AUGUSTA — Raymond Bellavance Jr., who’s serving 30 years in prison for burning down the Grand View Topless Coffee Shop in Vassalboro in 2009, took the witness stand Wednesday to argue for a new trial.

Among other complaints about his trial five years ago, Bellavance contends that his attorney was ineffective in many areas. Bellavance, 55, formerly of Winthrop, was at the Capital Judicial Center on Wednesday with the attorneys representing him now, Verne Paradie Jr. and Patrick Nickerson.

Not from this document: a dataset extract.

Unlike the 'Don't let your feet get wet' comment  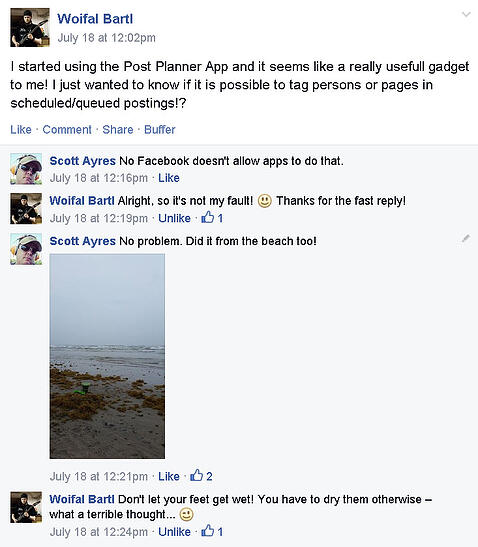(174, 532)
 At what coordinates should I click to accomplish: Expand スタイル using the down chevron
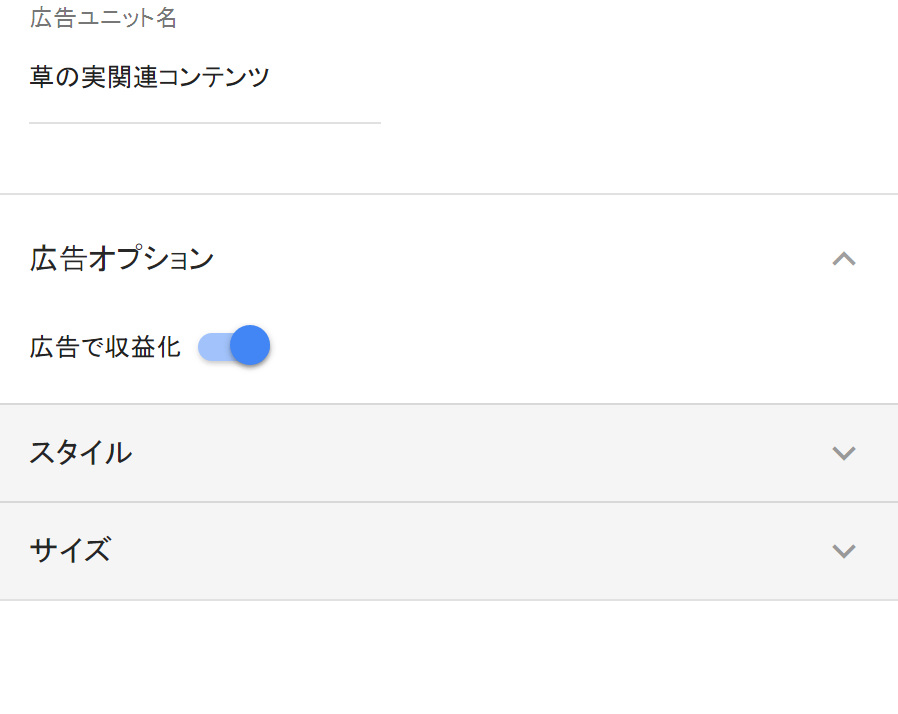844,453
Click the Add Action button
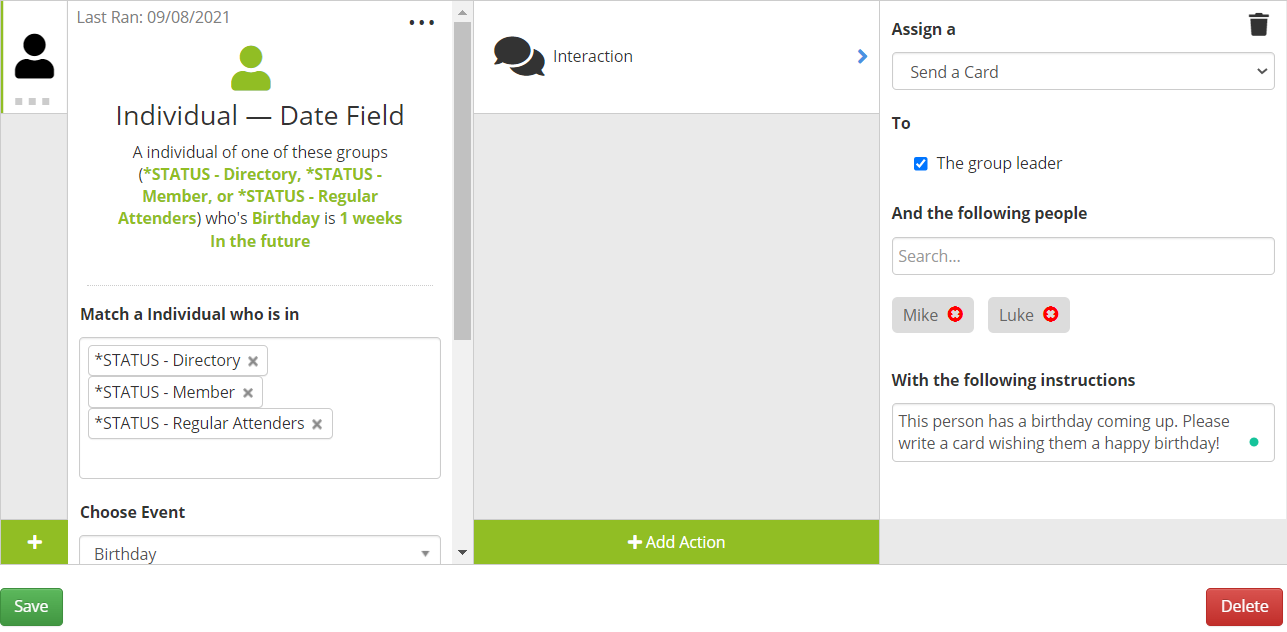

Bellavance was convicted on two counts of arson for setting fire to the coffee shop, which operated out of an old motel on Route 3. The owner, Donald Crabtree, his two daughters, their boyfriends and two young children were sleeping there on the night of the fire, which was reported just before 1 a.m. on June 3, 2009, by a passing ambulance crew. All seven escaped without injury.

At trial, prosecutors said Bellavance set the fire because he was angry that his girlfriend was waitressing at the shop and dating the owner.

The shop, which featured topless waitresses serving coffee and doughnuts, attracted national media attention before the blaze. The business opened in February 2009 and sparked controversy in the small town and beyond, leading Vassalboro to pass an ordinance regulating sexually oriented businesses.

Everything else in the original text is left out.